* **Available records**:
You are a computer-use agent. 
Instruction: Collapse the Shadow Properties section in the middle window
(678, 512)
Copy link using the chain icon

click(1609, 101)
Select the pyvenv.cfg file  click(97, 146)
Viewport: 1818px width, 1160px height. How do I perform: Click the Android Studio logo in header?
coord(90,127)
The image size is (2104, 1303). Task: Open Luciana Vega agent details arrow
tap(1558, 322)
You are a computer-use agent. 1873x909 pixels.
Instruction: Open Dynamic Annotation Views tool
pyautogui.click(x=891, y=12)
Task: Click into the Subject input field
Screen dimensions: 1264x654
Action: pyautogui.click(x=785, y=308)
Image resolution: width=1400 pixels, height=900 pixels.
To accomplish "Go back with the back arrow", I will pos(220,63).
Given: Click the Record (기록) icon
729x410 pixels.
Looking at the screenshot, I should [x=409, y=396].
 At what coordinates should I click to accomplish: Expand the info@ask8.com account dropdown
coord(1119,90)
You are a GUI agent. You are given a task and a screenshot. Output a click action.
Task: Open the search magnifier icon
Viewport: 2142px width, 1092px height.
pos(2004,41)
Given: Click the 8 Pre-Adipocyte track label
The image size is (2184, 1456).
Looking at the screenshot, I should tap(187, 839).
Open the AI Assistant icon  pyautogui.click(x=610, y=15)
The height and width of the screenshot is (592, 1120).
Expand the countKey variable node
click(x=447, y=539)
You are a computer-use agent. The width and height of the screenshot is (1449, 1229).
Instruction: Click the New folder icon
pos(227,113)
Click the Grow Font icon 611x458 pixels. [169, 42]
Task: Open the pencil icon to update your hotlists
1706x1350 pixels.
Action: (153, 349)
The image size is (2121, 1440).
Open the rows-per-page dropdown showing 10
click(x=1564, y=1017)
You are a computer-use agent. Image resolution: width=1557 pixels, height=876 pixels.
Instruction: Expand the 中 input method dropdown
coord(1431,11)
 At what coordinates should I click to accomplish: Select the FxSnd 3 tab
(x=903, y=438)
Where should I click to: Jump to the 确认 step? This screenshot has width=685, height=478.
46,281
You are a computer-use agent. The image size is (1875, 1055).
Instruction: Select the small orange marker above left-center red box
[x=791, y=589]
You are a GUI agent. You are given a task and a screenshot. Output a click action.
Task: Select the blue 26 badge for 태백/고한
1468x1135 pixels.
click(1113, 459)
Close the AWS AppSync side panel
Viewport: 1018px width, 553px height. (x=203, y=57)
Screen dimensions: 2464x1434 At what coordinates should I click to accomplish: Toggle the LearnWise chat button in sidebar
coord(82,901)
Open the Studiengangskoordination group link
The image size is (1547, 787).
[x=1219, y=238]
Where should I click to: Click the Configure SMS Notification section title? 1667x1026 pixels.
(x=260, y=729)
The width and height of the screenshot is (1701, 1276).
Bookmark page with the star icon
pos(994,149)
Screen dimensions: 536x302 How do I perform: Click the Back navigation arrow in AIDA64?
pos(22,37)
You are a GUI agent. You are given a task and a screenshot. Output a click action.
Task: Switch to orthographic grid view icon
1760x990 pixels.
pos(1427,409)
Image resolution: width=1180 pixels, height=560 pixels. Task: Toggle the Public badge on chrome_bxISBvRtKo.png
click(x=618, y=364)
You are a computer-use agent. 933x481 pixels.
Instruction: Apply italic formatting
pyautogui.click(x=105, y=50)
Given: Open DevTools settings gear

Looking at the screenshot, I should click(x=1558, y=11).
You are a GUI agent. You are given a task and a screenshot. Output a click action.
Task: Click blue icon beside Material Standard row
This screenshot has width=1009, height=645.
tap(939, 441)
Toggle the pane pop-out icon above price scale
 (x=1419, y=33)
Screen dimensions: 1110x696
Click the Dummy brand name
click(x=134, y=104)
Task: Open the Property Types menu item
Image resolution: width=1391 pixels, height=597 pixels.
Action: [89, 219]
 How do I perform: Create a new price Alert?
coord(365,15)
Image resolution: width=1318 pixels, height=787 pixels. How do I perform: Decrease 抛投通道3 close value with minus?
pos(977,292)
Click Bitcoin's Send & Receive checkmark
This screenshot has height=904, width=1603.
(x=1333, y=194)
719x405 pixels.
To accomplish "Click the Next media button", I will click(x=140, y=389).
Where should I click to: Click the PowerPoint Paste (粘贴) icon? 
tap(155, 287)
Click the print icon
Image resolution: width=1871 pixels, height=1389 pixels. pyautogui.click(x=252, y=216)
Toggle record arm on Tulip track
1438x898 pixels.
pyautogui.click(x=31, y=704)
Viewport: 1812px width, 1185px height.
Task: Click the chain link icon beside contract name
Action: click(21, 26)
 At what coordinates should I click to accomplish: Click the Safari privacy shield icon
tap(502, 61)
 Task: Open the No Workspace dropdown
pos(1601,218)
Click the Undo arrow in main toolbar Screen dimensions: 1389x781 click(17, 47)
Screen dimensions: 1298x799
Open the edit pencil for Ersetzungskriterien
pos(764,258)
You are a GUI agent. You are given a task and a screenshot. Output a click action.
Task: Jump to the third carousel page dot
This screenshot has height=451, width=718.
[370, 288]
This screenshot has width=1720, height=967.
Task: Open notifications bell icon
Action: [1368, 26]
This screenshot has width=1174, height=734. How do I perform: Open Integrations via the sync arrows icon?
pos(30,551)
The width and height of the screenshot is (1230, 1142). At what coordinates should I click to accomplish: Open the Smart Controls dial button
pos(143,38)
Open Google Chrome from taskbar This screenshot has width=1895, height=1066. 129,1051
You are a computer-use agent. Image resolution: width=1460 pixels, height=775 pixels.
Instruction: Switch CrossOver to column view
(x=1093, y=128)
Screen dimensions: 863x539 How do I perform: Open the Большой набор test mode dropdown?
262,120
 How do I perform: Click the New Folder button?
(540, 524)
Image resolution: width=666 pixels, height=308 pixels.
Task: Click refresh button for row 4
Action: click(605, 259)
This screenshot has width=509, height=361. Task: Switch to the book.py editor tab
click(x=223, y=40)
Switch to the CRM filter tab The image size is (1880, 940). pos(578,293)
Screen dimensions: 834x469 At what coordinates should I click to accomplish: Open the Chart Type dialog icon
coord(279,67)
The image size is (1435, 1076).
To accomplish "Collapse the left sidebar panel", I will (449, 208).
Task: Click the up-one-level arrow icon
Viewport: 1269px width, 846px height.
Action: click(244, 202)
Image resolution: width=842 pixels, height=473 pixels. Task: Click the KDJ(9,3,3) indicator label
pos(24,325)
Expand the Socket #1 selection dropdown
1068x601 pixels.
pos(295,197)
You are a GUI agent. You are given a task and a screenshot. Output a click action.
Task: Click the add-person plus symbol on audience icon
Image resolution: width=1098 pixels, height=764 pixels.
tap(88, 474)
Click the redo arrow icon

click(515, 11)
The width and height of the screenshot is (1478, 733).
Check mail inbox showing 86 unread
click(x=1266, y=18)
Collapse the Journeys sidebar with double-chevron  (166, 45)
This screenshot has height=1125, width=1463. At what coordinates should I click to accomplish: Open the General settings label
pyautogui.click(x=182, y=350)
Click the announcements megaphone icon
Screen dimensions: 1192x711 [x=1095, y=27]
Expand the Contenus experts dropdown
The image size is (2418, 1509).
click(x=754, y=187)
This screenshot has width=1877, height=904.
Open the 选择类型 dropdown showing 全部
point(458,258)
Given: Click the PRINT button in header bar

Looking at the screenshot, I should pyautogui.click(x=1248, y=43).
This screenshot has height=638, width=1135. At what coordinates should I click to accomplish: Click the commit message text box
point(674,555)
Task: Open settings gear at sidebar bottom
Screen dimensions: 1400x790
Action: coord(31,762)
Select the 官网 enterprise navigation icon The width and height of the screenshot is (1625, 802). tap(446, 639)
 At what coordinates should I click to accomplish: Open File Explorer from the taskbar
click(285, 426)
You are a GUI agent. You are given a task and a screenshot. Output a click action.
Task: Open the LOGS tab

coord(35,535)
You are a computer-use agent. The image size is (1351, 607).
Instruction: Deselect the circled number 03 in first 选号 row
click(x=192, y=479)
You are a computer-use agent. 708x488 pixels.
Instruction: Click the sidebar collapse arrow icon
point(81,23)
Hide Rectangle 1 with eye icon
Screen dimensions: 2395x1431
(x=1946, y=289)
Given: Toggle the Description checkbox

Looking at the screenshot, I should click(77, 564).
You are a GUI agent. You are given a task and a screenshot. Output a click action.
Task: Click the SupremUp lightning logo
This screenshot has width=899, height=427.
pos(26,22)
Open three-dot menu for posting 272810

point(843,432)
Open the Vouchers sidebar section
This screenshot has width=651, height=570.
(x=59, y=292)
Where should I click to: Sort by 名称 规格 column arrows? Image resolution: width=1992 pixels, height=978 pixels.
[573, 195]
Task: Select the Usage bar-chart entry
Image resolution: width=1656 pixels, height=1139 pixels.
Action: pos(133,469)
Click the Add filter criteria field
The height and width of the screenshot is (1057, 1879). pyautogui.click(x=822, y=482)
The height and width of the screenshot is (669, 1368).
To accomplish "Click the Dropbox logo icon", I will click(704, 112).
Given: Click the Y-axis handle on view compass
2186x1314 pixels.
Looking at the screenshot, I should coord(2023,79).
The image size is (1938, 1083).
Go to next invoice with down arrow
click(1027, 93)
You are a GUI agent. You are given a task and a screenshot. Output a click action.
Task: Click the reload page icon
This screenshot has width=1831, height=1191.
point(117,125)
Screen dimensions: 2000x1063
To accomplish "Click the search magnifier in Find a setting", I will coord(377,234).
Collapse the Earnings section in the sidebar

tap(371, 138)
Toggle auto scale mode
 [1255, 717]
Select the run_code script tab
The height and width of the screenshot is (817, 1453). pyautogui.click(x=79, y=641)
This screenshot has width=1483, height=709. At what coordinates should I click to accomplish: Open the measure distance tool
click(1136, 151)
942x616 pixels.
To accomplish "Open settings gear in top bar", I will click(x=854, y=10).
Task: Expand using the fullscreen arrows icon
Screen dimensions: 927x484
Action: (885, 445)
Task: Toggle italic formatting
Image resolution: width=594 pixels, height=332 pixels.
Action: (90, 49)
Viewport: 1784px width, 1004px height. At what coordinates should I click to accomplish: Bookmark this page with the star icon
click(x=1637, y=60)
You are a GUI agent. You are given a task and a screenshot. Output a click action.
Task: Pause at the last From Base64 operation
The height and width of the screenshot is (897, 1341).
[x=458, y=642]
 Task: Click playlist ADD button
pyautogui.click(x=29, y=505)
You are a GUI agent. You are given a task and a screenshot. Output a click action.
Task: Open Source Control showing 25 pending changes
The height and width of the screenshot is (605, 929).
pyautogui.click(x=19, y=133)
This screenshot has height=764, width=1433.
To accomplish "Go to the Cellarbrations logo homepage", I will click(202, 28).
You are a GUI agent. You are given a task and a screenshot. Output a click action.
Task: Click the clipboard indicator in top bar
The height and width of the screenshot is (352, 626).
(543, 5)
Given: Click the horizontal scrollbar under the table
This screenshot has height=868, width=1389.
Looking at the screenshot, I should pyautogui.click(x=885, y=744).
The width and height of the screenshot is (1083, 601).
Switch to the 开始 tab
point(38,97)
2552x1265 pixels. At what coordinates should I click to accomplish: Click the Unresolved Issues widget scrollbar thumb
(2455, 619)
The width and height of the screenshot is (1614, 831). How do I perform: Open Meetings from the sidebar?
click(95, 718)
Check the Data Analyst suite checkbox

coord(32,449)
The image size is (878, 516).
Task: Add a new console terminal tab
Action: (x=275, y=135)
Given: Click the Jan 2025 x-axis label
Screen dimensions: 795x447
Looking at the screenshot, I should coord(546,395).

* **Exercise prompt**:
Filter the entries and copy out every line with the word "blue".

* **Written response**:
Task: Select the blue 26 badge for 태백/고한
Task: Click blue icon beside Material Standard row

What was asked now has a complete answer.